— Start Material for this exercise —

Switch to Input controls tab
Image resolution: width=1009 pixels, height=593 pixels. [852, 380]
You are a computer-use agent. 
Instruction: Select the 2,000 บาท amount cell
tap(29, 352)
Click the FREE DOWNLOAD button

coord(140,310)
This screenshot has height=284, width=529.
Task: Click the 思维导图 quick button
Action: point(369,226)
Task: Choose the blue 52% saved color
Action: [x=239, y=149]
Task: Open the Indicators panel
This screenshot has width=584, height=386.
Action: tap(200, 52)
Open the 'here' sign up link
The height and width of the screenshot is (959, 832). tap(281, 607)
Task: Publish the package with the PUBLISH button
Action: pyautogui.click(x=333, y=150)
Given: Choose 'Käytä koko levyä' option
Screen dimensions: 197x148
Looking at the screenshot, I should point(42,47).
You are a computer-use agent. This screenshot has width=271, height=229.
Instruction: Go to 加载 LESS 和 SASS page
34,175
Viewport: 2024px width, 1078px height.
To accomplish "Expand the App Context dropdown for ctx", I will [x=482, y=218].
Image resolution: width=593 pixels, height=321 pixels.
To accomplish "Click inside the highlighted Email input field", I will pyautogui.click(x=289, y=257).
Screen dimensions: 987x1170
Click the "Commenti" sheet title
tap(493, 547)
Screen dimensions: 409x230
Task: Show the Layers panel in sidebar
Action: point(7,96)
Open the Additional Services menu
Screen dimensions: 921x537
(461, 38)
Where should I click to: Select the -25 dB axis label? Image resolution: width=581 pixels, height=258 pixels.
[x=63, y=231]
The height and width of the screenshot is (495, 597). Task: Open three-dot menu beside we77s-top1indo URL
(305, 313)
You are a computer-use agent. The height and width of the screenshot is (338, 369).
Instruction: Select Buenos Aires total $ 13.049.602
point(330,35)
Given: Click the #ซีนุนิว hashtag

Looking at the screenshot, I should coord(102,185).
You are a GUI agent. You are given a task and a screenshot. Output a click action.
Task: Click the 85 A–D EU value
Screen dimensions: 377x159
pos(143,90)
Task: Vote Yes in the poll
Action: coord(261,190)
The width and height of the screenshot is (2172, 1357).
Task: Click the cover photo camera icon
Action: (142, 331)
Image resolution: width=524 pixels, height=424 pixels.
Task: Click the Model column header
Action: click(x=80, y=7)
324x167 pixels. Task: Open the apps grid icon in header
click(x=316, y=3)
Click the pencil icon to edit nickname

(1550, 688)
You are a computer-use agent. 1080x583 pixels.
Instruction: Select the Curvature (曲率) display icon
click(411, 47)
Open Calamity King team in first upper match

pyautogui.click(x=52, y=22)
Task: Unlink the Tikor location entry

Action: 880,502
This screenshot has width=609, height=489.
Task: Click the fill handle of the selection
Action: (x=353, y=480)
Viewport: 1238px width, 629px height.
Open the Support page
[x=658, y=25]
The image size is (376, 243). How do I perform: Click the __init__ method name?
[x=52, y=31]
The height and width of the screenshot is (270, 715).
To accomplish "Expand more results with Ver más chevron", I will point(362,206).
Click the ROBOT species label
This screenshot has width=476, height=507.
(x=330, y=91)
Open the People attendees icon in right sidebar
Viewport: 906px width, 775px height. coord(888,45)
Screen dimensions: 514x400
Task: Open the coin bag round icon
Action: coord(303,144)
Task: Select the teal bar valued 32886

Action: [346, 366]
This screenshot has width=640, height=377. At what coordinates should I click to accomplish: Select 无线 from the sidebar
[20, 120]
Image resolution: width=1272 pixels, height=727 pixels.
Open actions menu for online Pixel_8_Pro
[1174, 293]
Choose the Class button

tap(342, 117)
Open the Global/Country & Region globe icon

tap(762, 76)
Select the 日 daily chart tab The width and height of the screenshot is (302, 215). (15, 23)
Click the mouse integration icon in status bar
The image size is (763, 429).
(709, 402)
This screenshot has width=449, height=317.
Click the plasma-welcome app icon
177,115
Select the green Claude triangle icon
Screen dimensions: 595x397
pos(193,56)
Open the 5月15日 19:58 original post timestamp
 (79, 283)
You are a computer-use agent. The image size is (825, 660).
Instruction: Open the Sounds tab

— End Material for this exercise —

§ **Set task**
Please write out every line of the material above, with no changes.

§ **In response**
Switch to Input controls tab
Image resolution: width=1009 pixels, height=593 pixels. [852, 380]
You are a computer-use agent. 
Instruction: Select the 2,000 บาท amount cell
tap(29, 352)
Click the FREE DOWNLOAD button

coord(140,310)
This screenshot has height=284, width=529.
Task: Click the 思维导图 quick button
Action: point(369,226)
Task: Choose the blue 52% saved color
Action: [x=239, y=149]
Task: Open the Indicators panel
This screenshot has width=584, height=386.
Action: tap(200, 52)
Open the 'here' sign up link
The height and width of the screenshot is (959, 832). tap(281, 607)
Task: Publish the package with the PUBLISH button
Action: pyautogui.click(x=333, y=150)
Given: Choose 'Käytä koko levyä' option
Screen dimensions: 197x148
Looking at the screenshot, I should point(42,47).
You are a computer-use agent. This screenshot has width=271, height=229.
Instruction: Go to 加载 LESS 和 SASS page
34,175
Viewport: 2024px width, 1078px height.
To accomplish "Expand the App Context dropdown for ctx", I will [x=482, y=218].
Image resolution: width=593 pixels, height=321 pixels.
To accomplish "Click inside the highlighted Email input field", I will pyautogui.click(x=289, y=257).
Screen dimensions: 987x1170
Click the "Commenti" sheet title
tap(493, 547)
Screen dimensions: 409x230
Task: Show the Layers panel in sidebar
Action: point(7,96)
Open the Additional Services menu
Screen dimensions: 921x537
(461, 38)
Where should I click to: Select the -25 dB axis label? Image resolution: width=581 pixels, height=258 pixels.
[x=63, y=231]
The height and width of the screenshot is (495, 597). Task: Open three-dot menu beside we77s-top1indo URL
(305, 313)
You are a computer-use agent. The height and width of the screenshot is (338, 369).
Instruction: Select Buenos Aires total $ 13.049.602
point(330,35)
Given: Click the #ซีนุนิว hashtag

Looking at the screenshot, I should coord(102,185).
You are a GUI agent. You are given a task and a screenshot. Output a click action.
Task: Click the 85 A–D EU value
Screen dimensions: 377x159
pos(143,90)
Task: Vote Yes in the poll
Action: coord(261,190)
The width and height of the screenshot is (2172, 1357).
Task: Click the cover photo camera icon
Action: (142, 331)
Image resolution: width=524 pixels, height=424 pixels.
Task: Click the Model column header
Action: click(x=80, y=7)
324x167 pixels. Task: Open the apps grid icon in header
click(x=316, y=3)
Click the pencil icon to edit nickname

(1550, 688)
You are a computer-use agent. 1080x583 pixels.
Instruction: Select the Curvature (曲率) display icon
click(411, 47)
Open Calamity King team in first upper match

pyautogui.click(x=52, y=22)
Task: Unlink the Tikor location entry

Action: 880,502
This screenshot has width=609, height=489.
Task: Click the fill handle of the selection
Action: (x=353, y=480)
Viewport: 1238px width, 629px height.
Open the Support page
[x=658, y=25]
The image size is (376, 243). How do I perform: Click the __init__ method name?
[x=52, y=31]
The height and width of the screenshot is (270, 715).
To accomplish "Expand more results with Ver más chevron", I will point(362,206).
Click the ROBOT species label
This screenshot has width=476, height=507.
(x=330, y=91)
Open the People attendees icon in right sidebar
Viewport: 906px width, 775px height. coord(888,45)
Screen dimensions: 514x400
Task: Open the coin bag round icon
Action: coord(303,144)
Task: Select the teal bar valued 32886

Action: [346, 366]
This screenshot has width=640, height=377. At what coordinates should I click to accomplish: Select 无线 from the sidebar
[20, 120]
Image resolution: width=1272 pixels, height=727 pixels.
Open actions menu for online Pixel_8_Pro
[1174, 293]
Choose the Class button

tap(342, 117)
Open the Global/Country & Region globe icon

tap(762, 76)
Select the 日 daily chart tab The width and height of the screenshot is (302, 215). (15, 23)
Click the mouse integration icon in status bar
The image size is (763, 429).
(709, 402)
This screenshot has width=449, height=317.
Click the plasma-welcome app icon
177,115
Select the green Claude triangle icon
Screen dimensions: 595x397
pos(193,56)
Open the 5月15日 19:58 original post timestamp
 (79, 283)
You are a computer-use agent. The image size is (825, 660).
Instruction: Open the Sounds tab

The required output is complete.